### Exercise
In the biography of Henry Bathurst below, where was he buried?

┌─ Source excerpt

Henry Bathurst (16 October 1744 – 5 April 1837) was an English churchman, a prominent Whig and bishop of Norwich.

Life
He was the seventh son of Benjamin Bathurst, younger brother of Allen Bathurst, 1st Earl Bathurst, born at Brackley, Northamptonshire, on 16 October 1744. He was educated at Winchester College, and New College, Oxford. He became rector of Witchingham in Norfolk; in 1775 was made canon of Christ Church, Oxford; and in 1795 prebendary of Durham Cathedral.

In 1805, on the translation of Charles Manners-Sutton to Canterbury, he was consecrated bishop of Norwich. Bathurst died in London, on 5 April 1837, and was buried at Great Malvern. For many years he was considered to be the only "liberal" bishop in the House of Lords, and he supported Catholic emancipation. Bathurst was privately critical of the blood expended by the British in fighting Napoleon and in 1815 he and his son (just appointed his archdeacon at Norwich) attacked the restoration of the Bourbon dynasty in France. Like his Norfolk friend Thomas W Coke ("Coke of Holkham") he admired Napoleon as an enlightened ruler and regretted his exile. In 1835, when over ninety years of age, he went to the house to vote in support of Lord Melbourne's government.

Although frequently considered to have been a rather ineffectual diocesan and to have had a lax ordination standard, ordaining men rejected by other bishops, recent work has suggested that he had firm opinions on what made a man fit for ordination and preferred to deal with applications on a case-by-case basis, instead of applying blanket admission criteria which sometimes excluded deserving and promising candidates.

└─
┌─ Information shown

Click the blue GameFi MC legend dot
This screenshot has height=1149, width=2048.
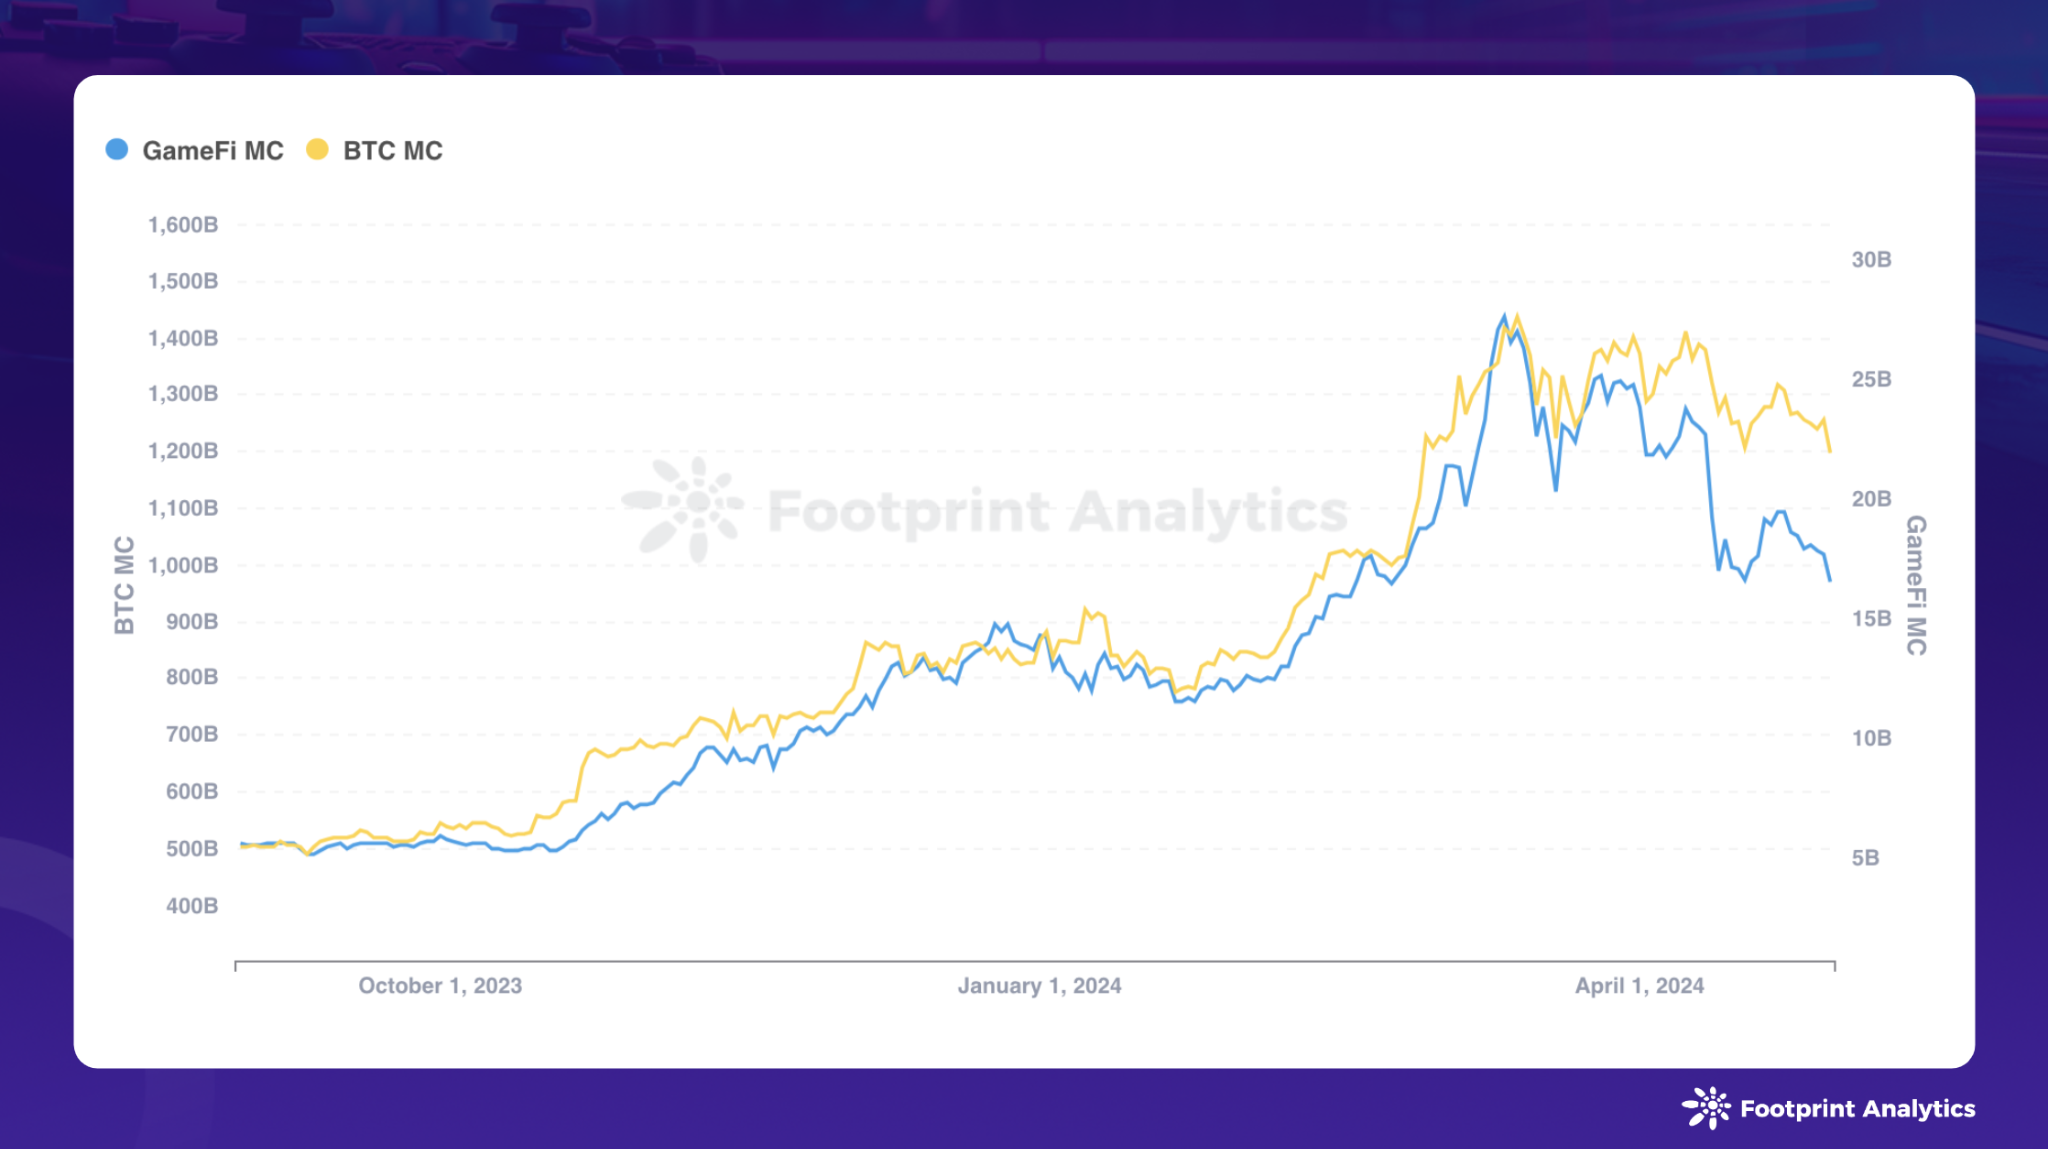click(x=117, y=150)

└─

### Answer for this exercise
Great Malvern.